In 2020, however, the promise of tomorrow often seemed non-existent. Matters of life and death, and tinpot despots, turned the year into a series of vile vignettes that played on a never-ending loop. The incessant drone made writing a challenge, especially in the early going. Many posts read not as the insightful essays I intended but wordy YouTube adverts. C’est la vie. (I’m reminded of the Wallace Stevens poem “Bouquet of Roses in Sunlight,” essentially about the limits of language: “It is like a flow of meanings with no speech/And of as many meanings as of men.”) Yet, even in the bleakest of times, I delved into matters tempo, timbre and the heart with regularity: This has been the first year in which I didn’t take a weekend off.
All of which leads to this: My favorite posts of the year not about Bruce Springsteen and Neil Young. (Those are always among my best.) They’re arranged chronologically, not by preference.

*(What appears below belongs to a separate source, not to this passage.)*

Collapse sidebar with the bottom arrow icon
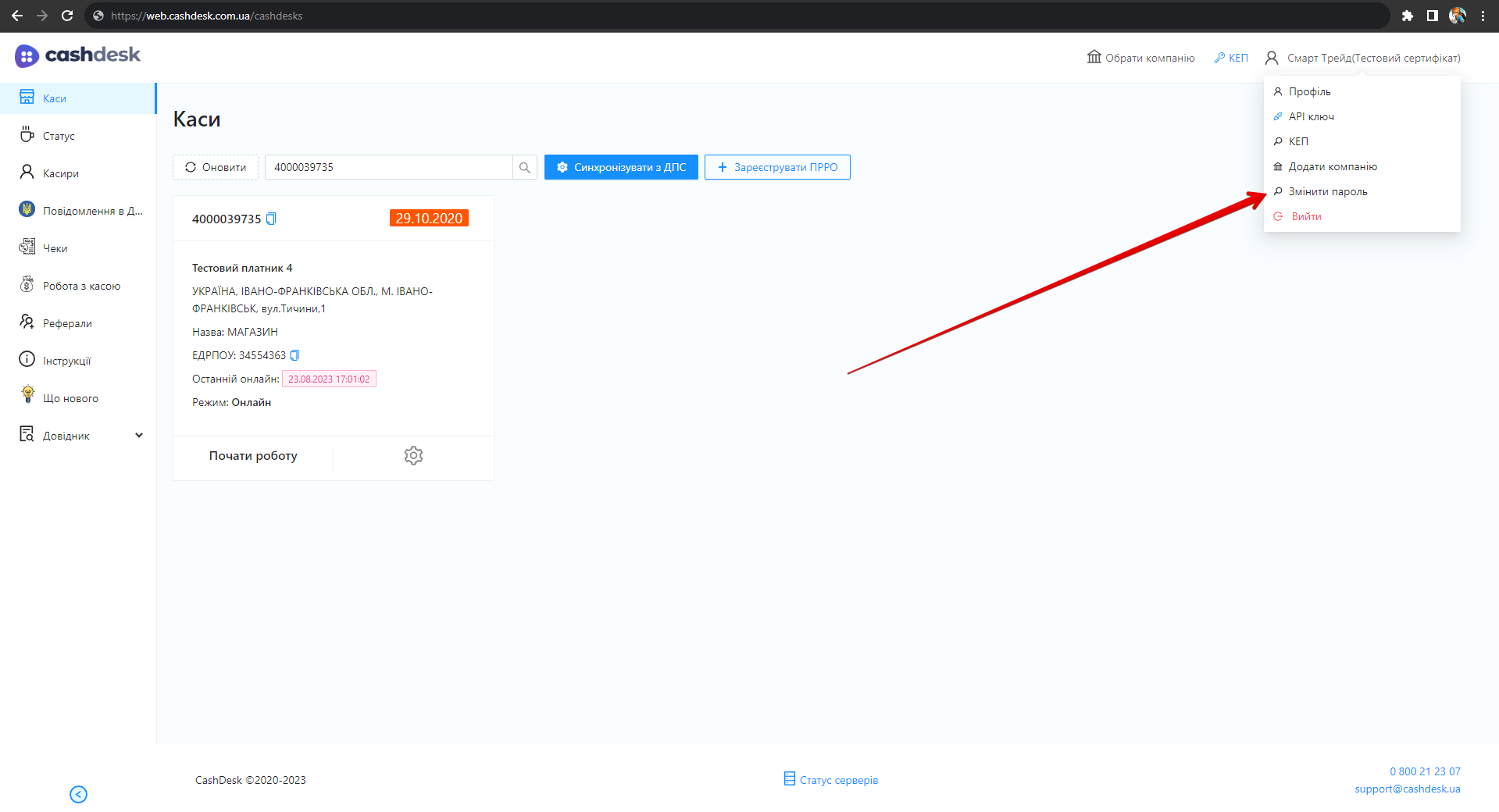Screen dimensions: 1499x812 pyautogui.click(x=78, y=794)
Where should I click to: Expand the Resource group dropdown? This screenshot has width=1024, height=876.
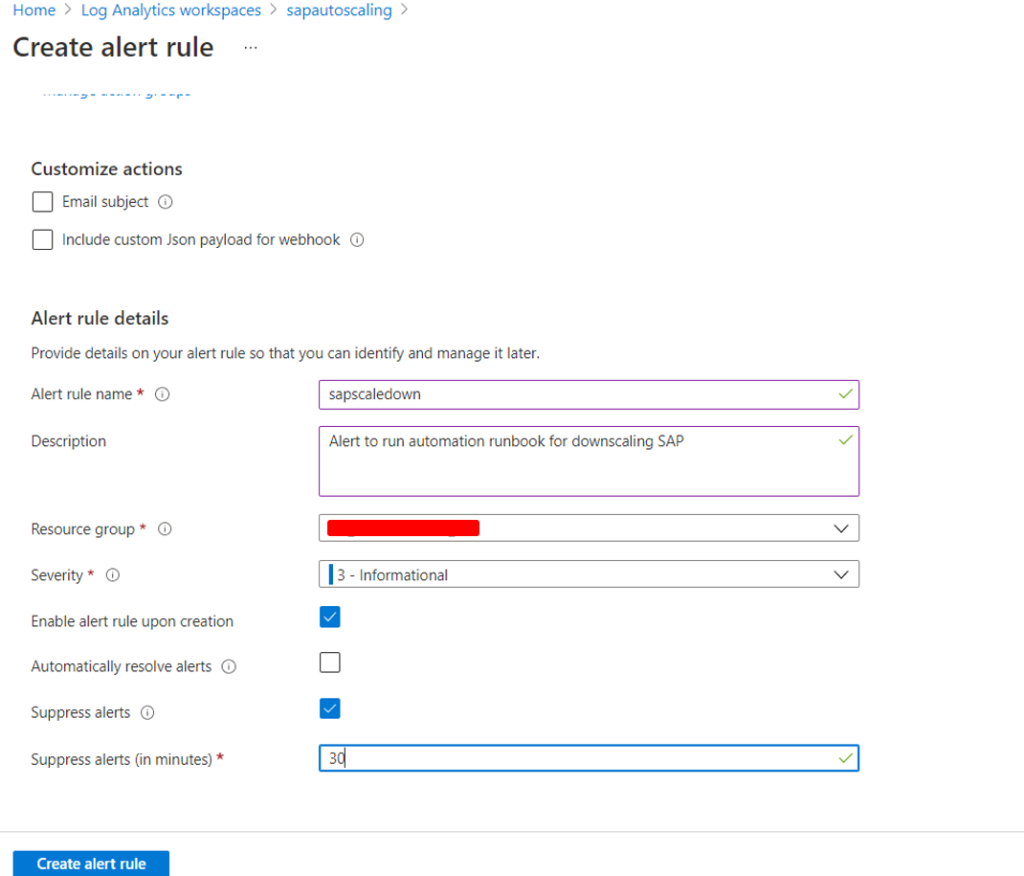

1) The Essentials: Indigo Girls – Self-Titled (1/5/20). Extrapolating insights about life writ large, especially as it relates to a generational sea change, is near impossible, but this piece about the Indigo Girls does it well. As I joke in the lede, “for those of us who came of age during them, the 1980s were akin to the 1960s with the 6 closed off.” (I.e., a lot of freedom had been lost.)
2) The Essentials: Jackson Browne’s Hold Out (3/28/20). Although it suffers from a few too many embedded videos, this is a good example of what I aim for with my Essentials entries, but don’t always achieve. (Plus, it features an oblique allusion to one of my favorite works of fiction, Truman Capote’s Other Voices, Other Rooms.)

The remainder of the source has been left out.